Lyons was a dynamic, confident and athletically gifted, leading
friends to nickname him "The King." In the late '70s, Lyons was
watching an NFL team on television, and remarked that he could kick
better than the team's punter, and decided to prove it. "He
telephoned a scout for the team and said, 'This is Mike 'Boot' Lyons,
(a name he made up on the spot). . . . I can kick a lot better than
your kicker. Give me a try.'" related Sean Lyons.
George Lyons did try out for the team, and in July 1978 contacted the
San Francisco 49ers because they were his favorite team, and he had
learned they needed a kicker.
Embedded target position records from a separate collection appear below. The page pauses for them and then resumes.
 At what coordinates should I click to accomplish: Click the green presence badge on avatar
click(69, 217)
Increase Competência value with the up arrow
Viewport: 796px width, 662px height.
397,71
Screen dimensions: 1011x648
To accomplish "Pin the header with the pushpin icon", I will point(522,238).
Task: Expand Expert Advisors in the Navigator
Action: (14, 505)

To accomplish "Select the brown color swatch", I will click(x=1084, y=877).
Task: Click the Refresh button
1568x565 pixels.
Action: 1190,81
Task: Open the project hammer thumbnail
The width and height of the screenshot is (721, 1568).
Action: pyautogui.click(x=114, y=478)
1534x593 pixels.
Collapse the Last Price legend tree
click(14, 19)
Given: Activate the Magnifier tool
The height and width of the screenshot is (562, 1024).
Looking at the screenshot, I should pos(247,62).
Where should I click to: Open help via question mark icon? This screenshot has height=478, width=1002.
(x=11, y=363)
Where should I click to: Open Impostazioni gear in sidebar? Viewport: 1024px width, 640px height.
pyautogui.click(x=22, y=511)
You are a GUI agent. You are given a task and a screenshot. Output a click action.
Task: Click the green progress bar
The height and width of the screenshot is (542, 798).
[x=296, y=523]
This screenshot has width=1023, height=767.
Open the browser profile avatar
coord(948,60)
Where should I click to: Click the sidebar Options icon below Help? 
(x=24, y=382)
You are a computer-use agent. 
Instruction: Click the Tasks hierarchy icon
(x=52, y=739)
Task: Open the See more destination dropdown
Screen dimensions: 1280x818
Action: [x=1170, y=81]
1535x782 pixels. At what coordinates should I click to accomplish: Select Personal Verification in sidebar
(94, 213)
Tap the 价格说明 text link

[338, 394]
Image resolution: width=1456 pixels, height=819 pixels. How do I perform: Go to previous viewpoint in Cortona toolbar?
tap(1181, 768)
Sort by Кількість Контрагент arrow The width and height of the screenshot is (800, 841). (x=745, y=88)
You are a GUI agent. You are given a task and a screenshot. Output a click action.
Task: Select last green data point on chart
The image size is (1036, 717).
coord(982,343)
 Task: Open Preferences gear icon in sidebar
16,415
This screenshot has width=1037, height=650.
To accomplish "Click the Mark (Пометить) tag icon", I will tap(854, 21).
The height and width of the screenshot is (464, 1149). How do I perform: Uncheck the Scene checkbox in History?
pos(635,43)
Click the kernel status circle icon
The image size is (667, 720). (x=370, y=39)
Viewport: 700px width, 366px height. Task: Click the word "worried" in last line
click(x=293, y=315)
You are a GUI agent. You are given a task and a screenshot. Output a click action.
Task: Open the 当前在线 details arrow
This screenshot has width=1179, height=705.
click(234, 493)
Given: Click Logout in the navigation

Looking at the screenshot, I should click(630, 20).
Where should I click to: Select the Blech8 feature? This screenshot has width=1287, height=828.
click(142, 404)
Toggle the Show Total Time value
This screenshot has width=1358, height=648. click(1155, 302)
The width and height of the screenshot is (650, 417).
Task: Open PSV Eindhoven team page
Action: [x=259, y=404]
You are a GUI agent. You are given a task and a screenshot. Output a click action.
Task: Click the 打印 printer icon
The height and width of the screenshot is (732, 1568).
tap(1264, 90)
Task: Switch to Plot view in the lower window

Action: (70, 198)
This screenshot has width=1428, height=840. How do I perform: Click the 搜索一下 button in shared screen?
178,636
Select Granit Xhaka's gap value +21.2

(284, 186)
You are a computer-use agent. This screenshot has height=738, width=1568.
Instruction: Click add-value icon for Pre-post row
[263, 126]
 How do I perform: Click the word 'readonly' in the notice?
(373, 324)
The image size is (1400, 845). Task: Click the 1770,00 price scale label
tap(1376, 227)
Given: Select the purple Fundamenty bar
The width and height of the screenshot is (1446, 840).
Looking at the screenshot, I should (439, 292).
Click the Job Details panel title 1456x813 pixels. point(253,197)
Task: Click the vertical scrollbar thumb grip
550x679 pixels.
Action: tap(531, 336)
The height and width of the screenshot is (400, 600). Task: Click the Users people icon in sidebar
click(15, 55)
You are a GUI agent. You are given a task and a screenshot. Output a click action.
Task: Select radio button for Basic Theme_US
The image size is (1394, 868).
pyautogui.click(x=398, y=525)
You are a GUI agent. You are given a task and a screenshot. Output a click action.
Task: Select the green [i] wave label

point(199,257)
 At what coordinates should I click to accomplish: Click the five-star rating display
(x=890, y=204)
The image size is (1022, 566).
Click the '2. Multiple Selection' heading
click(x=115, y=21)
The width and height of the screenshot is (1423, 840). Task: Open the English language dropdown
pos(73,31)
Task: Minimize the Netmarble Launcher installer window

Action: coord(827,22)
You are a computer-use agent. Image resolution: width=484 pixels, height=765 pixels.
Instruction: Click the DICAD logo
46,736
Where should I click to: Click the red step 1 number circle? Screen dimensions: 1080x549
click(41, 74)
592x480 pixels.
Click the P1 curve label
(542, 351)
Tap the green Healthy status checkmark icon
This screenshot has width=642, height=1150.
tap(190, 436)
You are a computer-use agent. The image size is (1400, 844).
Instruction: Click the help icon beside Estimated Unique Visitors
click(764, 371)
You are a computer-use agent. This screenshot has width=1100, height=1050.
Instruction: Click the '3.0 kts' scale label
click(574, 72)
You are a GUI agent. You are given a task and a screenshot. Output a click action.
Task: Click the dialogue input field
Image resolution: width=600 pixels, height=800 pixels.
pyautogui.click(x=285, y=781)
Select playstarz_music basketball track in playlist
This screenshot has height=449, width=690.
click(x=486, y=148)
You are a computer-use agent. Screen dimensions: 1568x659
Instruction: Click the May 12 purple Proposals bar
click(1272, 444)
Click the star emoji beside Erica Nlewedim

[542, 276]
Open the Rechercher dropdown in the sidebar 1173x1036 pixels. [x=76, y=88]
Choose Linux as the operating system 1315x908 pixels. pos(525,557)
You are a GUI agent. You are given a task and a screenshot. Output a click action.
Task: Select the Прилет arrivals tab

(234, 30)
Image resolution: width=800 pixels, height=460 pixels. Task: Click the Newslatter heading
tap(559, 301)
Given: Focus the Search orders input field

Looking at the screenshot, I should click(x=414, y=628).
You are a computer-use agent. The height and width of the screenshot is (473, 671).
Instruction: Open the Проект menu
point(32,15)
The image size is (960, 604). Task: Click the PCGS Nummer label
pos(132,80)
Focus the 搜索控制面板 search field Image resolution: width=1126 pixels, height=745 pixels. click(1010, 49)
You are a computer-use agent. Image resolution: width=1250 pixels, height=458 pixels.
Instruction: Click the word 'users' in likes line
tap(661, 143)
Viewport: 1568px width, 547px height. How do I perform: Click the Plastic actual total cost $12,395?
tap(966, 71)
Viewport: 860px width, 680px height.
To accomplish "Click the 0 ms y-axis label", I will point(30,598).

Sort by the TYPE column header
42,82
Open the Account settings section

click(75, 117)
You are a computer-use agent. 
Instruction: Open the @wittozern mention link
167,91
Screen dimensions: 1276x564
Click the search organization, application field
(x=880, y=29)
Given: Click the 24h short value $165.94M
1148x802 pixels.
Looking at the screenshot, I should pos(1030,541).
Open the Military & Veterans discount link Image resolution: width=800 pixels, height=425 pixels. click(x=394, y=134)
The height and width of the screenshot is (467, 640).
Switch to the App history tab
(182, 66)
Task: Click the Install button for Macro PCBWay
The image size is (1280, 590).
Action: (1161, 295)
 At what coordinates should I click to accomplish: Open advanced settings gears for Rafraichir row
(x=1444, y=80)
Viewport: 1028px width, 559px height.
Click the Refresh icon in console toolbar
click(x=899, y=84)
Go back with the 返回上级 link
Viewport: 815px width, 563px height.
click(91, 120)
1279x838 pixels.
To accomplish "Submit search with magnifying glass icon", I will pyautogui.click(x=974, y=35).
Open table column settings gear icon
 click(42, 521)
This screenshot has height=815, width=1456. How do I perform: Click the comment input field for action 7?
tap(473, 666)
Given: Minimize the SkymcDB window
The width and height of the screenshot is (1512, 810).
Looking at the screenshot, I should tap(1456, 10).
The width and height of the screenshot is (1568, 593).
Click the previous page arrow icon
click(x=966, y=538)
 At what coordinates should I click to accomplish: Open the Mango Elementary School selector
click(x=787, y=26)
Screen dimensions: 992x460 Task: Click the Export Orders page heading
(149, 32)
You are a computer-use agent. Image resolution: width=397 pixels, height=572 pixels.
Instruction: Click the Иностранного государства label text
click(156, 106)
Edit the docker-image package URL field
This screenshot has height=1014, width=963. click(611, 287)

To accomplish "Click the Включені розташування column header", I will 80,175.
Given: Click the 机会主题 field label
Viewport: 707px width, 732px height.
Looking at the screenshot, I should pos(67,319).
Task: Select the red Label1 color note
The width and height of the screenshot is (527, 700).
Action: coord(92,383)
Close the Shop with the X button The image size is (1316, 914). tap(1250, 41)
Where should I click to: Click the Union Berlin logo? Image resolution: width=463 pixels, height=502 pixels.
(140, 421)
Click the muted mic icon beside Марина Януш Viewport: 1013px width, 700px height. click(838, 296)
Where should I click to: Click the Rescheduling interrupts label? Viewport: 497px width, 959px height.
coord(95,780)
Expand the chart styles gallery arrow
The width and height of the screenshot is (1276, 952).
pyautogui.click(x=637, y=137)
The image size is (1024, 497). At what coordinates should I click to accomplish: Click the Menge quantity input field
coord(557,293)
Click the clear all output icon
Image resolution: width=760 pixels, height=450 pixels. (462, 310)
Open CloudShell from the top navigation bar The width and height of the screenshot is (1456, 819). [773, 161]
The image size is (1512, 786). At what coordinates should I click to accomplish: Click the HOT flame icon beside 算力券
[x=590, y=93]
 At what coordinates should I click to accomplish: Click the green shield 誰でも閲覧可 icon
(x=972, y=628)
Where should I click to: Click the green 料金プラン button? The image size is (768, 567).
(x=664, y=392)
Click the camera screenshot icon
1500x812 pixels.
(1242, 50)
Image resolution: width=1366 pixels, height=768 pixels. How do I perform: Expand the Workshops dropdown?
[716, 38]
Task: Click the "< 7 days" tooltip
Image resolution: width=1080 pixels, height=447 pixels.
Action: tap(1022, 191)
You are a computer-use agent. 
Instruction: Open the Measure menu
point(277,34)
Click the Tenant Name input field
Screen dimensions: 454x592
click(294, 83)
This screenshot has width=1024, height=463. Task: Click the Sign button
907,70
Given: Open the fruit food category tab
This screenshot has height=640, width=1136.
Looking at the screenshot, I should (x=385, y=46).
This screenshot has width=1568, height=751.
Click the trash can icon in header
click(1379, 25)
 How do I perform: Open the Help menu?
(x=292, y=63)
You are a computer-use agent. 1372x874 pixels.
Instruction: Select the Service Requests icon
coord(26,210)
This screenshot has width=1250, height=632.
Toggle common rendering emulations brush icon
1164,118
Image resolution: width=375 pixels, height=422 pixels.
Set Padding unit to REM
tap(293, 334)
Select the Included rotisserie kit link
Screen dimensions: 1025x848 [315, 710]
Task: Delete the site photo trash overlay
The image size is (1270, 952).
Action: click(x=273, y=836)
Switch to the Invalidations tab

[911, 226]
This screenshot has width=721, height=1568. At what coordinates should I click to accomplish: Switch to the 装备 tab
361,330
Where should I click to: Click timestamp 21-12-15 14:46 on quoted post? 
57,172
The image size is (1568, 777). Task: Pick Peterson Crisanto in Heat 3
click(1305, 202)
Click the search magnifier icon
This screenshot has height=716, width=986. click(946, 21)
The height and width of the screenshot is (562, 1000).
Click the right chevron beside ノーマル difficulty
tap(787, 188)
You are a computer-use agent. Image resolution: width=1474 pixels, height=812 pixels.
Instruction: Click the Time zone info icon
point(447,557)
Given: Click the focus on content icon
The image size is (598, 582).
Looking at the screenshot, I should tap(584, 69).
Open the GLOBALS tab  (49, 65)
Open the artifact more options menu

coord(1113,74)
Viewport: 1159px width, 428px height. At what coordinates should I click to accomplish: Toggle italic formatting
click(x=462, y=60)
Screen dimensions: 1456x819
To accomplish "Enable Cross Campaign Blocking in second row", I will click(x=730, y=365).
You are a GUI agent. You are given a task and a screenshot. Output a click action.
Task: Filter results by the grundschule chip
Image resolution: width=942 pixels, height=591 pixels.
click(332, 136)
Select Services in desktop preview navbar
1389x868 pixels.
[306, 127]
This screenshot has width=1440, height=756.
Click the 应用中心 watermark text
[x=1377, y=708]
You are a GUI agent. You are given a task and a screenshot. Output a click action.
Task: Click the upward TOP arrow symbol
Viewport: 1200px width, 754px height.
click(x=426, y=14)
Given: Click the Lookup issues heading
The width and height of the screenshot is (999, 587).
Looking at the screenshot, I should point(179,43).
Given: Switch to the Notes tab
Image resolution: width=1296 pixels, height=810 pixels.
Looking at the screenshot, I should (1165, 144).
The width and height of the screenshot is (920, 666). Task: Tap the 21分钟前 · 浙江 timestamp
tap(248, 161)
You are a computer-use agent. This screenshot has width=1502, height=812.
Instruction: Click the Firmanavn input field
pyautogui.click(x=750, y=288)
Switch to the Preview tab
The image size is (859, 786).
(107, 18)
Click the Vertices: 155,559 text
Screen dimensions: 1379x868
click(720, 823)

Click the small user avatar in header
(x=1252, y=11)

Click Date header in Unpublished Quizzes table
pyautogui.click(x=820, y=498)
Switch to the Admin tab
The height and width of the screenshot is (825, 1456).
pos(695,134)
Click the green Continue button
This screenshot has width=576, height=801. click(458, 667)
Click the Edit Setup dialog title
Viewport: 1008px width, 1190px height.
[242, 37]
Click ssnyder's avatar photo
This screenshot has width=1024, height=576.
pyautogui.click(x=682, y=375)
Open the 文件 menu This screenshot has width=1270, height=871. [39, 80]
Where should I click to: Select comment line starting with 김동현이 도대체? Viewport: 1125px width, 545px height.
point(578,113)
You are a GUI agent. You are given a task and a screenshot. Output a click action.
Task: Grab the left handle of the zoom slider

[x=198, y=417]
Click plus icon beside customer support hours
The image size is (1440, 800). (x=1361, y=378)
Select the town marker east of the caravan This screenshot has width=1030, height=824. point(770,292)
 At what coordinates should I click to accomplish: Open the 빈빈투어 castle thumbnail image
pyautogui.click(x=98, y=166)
Meeting a scout at the 49ers practice
facility in Palo Alto, Lyons was told, "Mike, see that office up
there. Bill Walsh is up there watching you. Kick one as far as you
can." "Mike booted one way up to the balcony. He just sailed it. It
was probably the longest kick ever in his life. They signed him right
after that," Sean Lyons said. Unfortunately, after playing for the
49ers for just four games, Lyons tore ligaments in his knee and ankle
while jogging with his dog.
He then returned to Sacramento, eventually establishing Lyons and
Associates Insurance Services. His funeral was held at the LDS
Church's Foothills Ward Chapel in Sacramento.